# WHAT IS NEEDED:
Copy the listing below word for word, starting at the line that contains "Click 海航集团有限公司 link" and stopping after the line that contains "(x=332, y=234)".

# EXCERPTED DATA:

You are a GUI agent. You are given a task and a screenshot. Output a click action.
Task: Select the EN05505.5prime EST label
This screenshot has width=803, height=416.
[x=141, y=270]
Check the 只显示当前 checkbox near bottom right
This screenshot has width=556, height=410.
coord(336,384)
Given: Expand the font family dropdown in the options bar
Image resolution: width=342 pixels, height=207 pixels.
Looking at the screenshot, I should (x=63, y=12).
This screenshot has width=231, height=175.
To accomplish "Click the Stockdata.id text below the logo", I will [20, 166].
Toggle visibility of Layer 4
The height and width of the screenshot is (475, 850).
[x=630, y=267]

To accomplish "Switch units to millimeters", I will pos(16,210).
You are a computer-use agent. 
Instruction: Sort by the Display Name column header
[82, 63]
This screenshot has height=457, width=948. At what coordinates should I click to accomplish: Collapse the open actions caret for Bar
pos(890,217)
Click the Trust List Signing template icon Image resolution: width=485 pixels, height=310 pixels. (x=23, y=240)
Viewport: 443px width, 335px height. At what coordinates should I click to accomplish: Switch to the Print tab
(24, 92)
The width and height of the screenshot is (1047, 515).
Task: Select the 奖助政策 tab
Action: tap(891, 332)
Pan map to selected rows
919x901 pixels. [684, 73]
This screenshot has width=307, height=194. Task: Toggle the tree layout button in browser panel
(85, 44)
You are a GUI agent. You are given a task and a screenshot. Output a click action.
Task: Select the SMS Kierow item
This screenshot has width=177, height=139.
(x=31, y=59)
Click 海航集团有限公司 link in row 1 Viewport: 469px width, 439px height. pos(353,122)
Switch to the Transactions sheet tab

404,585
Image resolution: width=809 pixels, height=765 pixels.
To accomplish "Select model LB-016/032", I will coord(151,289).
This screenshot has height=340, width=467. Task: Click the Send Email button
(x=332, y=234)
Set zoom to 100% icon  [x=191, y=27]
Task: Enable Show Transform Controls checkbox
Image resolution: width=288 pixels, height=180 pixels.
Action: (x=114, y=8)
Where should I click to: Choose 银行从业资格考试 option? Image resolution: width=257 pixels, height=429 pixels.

# RESPONSE TO THIS TASK:
Click 海航集团有限公司 link in row 1 Viewport: 469px width, 439px height. pos(353,122)
Switch to the Transactions sheet tab

404,585
Image resolution: width=809 pixels, height=765 pixels.
To accomplish "Select model LB-016/032", I will coord(151,289).
This screenshot has height=340, width=467. Task: Click the Send Email button
(x=332, y=234)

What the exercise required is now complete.